WRITTEN TASK:
In the material below, format everything from the line containing "You are a GUI" down to the line containing "Locate an element" as a JSON list of strings, with one string per line and blank lines omitted.

MATERIAL SUPPLIED:
§

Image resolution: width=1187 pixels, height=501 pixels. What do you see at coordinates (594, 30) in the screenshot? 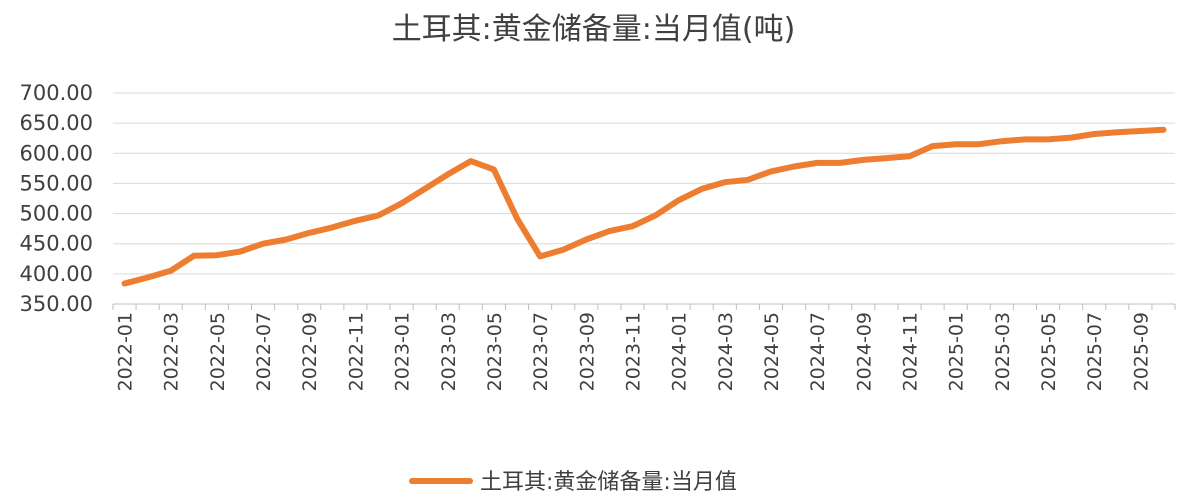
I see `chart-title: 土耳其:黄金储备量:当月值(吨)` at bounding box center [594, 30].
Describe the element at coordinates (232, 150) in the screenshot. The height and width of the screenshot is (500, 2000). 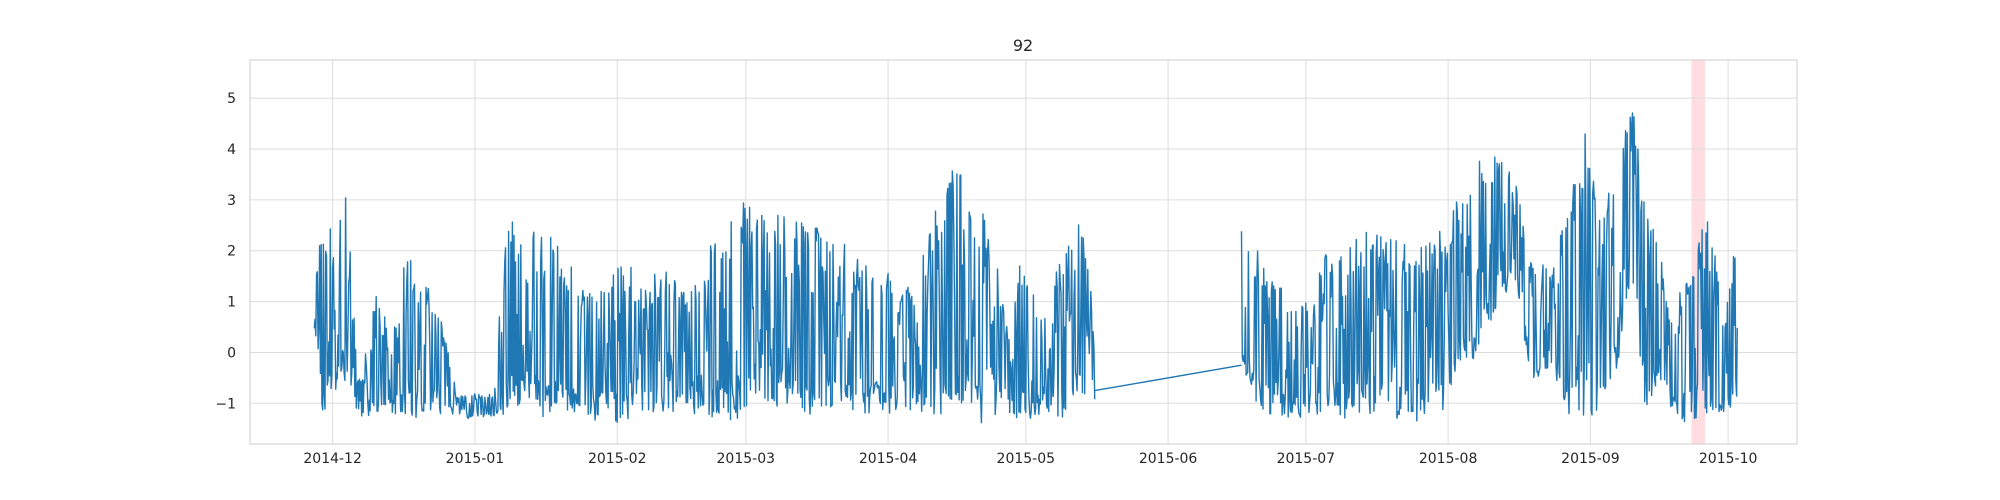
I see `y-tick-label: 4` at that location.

§

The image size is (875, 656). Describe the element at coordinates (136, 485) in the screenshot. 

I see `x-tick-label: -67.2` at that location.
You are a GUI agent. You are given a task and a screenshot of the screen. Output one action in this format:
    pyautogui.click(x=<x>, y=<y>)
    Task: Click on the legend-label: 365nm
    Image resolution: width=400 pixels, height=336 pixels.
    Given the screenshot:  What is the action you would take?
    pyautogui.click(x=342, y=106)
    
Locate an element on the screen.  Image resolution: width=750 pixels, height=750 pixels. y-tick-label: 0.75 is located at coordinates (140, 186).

§

RESULT FOR THIS TASK:
[
  "You are a GUI agent. You are given a task and a screenshot of the screen. Output one action in this format:",
  "    pyautogui.click(x=<x>, y=<y>)",
  "    Task: Click on the legend-label: 365nm",
  "    Image resolution: width=400 pixels, height=336 pixels.",
  "    Given the screenshot:  What is the action you would take?",
  "    pyautogui.click(x=342, y=106)",
  "Locate an element on the screen.  Image resolution: width=750 pixels, height=750 pixels. y-tick-label: 0.75 is located at coordinates (140, 186)."
]